WHAT THE TASK ASKS: Take the entries that follow and write each one out exactly.

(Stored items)
Segment Open

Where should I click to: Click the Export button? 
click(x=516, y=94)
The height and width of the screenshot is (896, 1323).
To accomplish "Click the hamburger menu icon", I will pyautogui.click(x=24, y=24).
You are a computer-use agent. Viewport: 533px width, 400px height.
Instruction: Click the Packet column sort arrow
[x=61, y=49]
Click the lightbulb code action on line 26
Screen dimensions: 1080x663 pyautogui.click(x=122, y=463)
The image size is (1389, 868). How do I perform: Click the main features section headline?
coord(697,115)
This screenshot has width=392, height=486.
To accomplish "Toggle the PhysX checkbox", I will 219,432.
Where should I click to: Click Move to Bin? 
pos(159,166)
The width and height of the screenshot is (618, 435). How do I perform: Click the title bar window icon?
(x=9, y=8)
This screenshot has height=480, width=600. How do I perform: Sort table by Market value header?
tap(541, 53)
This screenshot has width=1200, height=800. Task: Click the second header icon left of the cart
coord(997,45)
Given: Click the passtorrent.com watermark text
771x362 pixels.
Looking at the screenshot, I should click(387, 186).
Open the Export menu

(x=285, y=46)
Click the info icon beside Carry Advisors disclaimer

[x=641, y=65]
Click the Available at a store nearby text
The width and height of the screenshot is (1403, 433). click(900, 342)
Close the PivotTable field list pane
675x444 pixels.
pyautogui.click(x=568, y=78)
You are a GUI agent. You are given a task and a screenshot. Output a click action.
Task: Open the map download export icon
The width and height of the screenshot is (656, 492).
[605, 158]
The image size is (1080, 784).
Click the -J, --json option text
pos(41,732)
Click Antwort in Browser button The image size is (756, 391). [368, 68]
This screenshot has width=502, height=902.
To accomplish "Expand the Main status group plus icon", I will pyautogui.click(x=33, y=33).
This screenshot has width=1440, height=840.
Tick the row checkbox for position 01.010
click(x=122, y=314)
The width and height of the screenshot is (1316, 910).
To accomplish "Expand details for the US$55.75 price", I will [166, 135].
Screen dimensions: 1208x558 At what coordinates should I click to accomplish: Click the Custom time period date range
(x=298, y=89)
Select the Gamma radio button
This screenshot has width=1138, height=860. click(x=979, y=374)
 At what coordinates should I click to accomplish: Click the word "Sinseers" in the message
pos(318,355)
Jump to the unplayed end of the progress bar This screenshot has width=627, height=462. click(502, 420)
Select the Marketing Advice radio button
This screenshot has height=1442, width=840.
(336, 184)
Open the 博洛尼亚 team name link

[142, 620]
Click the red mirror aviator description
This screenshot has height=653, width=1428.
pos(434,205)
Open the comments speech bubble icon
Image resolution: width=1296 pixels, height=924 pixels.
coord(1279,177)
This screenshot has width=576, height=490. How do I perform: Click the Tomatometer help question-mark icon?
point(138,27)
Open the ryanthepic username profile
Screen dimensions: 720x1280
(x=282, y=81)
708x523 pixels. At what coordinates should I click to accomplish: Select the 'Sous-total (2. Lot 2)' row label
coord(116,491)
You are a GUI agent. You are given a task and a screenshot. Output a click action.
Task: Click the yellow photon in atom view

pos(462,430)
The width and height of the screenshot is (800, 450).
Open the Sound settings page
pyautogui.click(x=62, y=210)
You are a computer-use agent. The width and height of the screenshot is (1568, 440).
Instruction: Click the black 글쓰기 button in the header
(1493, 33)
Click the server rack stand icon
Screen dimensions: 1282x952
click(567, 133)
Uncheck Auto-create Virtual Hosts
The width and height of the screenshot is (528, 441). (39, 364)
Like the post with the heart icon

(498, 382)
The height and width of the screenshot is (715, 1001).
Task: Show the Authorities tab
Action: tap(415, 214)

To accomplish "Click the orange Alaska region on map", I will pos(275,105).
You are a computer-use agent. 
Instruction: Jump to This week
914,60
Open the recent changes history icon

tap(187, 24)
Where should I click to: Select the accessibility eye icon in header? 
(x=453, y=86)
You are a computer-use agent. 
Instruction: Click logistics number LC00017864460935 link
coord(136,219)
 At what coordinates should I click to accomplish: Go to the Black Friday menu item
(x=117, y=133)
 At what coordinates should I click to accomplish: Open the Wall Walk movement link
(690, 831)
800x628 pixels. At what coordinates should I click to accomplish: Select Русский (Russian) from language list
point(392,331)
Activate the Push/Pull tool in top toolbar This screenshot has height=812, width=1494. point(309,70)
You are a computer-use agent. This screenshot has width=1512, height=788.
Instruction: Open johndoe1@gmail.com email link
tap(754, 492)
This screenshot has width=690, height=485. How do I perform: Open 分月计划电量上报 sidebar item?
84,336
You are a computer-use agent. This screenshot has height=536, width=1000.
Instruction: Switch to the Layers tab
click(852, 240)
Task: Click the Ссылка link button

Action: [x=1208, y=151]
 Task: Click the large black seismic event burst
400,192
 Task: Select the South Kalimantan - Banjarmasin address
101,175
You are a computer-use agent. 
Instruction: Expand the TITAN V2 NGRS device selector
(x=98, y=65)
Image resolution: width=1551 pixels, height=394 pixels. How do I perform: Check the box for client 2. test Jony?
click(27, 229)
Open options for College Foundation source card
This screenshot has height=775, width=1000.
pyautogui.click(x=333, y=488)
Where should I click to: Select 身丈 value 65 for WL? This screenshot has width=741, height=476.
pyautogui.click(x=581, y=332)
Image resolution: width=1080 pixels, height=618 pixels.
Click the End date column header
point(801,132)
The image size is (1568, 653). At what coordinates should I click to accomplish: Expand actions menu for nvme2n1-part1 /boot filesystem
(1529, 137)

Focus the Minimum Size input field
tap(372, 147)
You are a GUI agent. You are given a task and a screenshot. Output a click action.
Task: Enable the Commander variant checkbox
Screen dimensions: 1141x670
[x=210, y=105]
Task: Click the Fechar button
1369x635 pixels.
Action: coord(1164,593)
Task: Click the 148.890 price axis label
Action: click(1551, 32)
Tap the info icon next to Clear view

Segment Closed

EXERCISE RESPONSE:
Where should I click to: Click the Export button? 
click(x=516, y=94)
The height and width of the screenshot is (896, 1323).
To accomplish "Click the hamburger menu icon", I will pyautogui.click(x=24, y=24).
You are a computer-use agent. Viewport: 533px width, 400px height.
Instruction: Click the Packet column sort arrow
[x=61, y=49]
Click the lightbulb code action on line 26
Screen dimensions: 1080x663 pyautogui.click(x=122, y=463)
The image size is (1389, 868). How do I perform: Click the main features section headline?
coord(697,115)
This screenshot has width=392, height=486.
To accomplish "Toggle the PhysX checkbox", I will 219,432.
Where should I click to: Click Move to Bin? 
pos(159,166)
The width and height of the screenshot is (618, 435). How do I perform: Click the title bar window icon?
(x=9, y=8)
This screenshot has height=480, width=600. How do I perform: Sort table by Market value header?
tap(541, 53)
This screenshot has width=1200, height=800. Task: Click the second header icon left of the cart
coord(997,45)
Given: Click the passtorrent.com watermark text
771x362 pixels.
Looking at the screenshot, I should click(387, 186).
Open the Export menu

(x=285, y=46)
Click the info icon beside Carry Advisors disclaimer

[x=641, y=65]
Click the Available at a store nearby text
The width and height of the screenshot is (1403, 433). click(900, 342)
Close the PivotTable field list pane
675x444 pixels.
pyautogui.click(x=568, y=78)
You are a GUI agent. You are given a task and a screenshot. Output a click action.
Task: Open the map download export icon
The width and height of the screenshot is (656, 492).
[605, 158]
The image size is (1080, 784).
Click the -J, --json option text
pos(41,732)
Click Antwort in Browser button The image size is (756, 391). [368, 68]
This screenshot has width=502, height=902.
To accomplish "Expand the Main status group plus icon", I will pyautogui.click(x=33, y=33).
This screenshot has width=1440, height=840.
Tick the row checkbox for position 01.010
click(x=122, y=314)
The width and height of the screenshot is (1316, 910).
To accomplish "Expand details for the US$55.75 price", I will [166, 135].
Screen dimensions: 1208x558 At what coordinates should I click to accomplish: Click the Custom time period date range
(x=298, y=89)
Select the Gamma radio button
This screenshot has width=1138, height=860. click(x=979, y=374)
 At what coordinates should I click to accomplish: Click the word "Sinseers" in the message
pos(318,355)
Jump to the unplayed end of the progress bar This screenshot has width=627, height=462. click(502, 420)
Select the Marketing Advice radio button
This screenshot has height=1442, width=840.
(336, 184)
Open the 博洛尼亚 team name link

[142, 620]
Click the red mirror aviator description
This screenshot has height=653, width=1428.
pos(434,205)
Open the comments speech bubble icon
Image resolution: width=1296 pixels, height=924 pixels.
coord(1279,177)
This screenshot has width=576, height=490. How do I perform: Click the Tomatometer help question-mark icon?
point(138,27)
Open the ryanthepic username profile
Screen dimensions: 720x1280
(x=282, y=81)
708x523 pixels. At what coordinates should I click to accomplish: Select the 'Sous-total (2. Lot 2)' row label
coord(116,491)
You are a GUI agent. You are given a task and a screenshot. Output a click action.
Task: Click the yellow photon in atom view

pos(462,430)
The width and height of the screenshot is (800, 450).
Open the Sound settings page
pyautogui.click(x=62, y=210)
You are a computer-use agent. The width and height of the screenshot is (1568, 440).
Instruction: Click the black 글쓰기 button in the header
(1493, 33)
Click the server rack stand icon
Screen dimensions: 1282x952
click(567, 133)
Uncheck Auto-create Virtual Hosts
The width and height of the screenshot is (528, 441). (39, 364)
Like the post with the heart icon

(498, 382)
The height and width of the screenshot is (715, 1001).
Task: Show the Authorities tab
Action: tap(415, 214)

To accomplish "Click the orange Alaska region on map", I will pos(275,105).
You are a computer-use agent. 
Instruction: Jump to This week
914,60
Open the recent changes history icon

tap(187, 24)
Where should I click to: Select the accessibility eye icon in header? 
(x=453, y=86)
You are a computer-use agent. 
Instruction: Click logistics number LC00017864460935 link
coord(136,219)
 At what coordinates should I click to accomplish: Go to the Black Friday menu item
(x=117, y=133)
 At what coordinates should I click to accomplish: Open the Wall Walk movement link
(690, 831)
800x628 pixels. At what coordinates should I click to accomplish: Select Русский (Russian) from language list
point(392,331)
Activate the Push/Pull tool in top toolbar This screenshot has height=812, width=1494. point(309,70)
You are a computer-use agent. This screenshot has width=1512, height=788.
Instruction: Open johndoe1@gmail.com email link
tap(754, 492)
This screenshot has width=690, height=485. How do I perform: Open 分月计划电量上报 sidebar item?
84,336
You are a computer-use agent. This screenshot has height=536, width=1000.
Instruction: Switch to the Layers tab
click(852, 240)
Task: Click the Ссылка link button

Action: [x=1208, y=151]
 Task: Click the large black seismic event burst
400,192
 Task: Select the South Kalimantan - Banjarmasin address
101,175
You are a computer-use agent. 
Instruction: Expand the TITAN V2 NGRS device selector
(x=98, y=65)
Image resolution: width=1551 pixels, height=394 pixels. How do I perform: Check the box for client 2. test Jony?
click(27, 229)
Open options for College Foundation source card
This screenshot has height=775, width=1000.
pyautogui.click(x=333, y=488)
Where should I click to: Select 身丈 value 65 for WL? This screenshot has width=741, height=476.
pyautogui.click(x=581, y=332)
Image resolution: width=1080 pixels, height=618 pixels.
Click the End date column header
point(801,132)
The image size is (1568, 653). At what coordinates should I click to accomplish: Expand actions menu for nvme2n1-part1 /boot filesystem
(1529, 137)

Focus the Minimum Size input field
tap(372, 147)
You are a GUI agent. You are given a task and a screenshot. Output a click action.
Task: Enable the Commander variant checkbox
Screen dimensions: 1141x670
[x=210, y=105]
Task: Click the Fechar button
1369x635 pixels.
Action: coord(1164,593)
Task: Click the 148.890 price axis label
Action: click(1551, 32)
Tap the info icon next to Clear view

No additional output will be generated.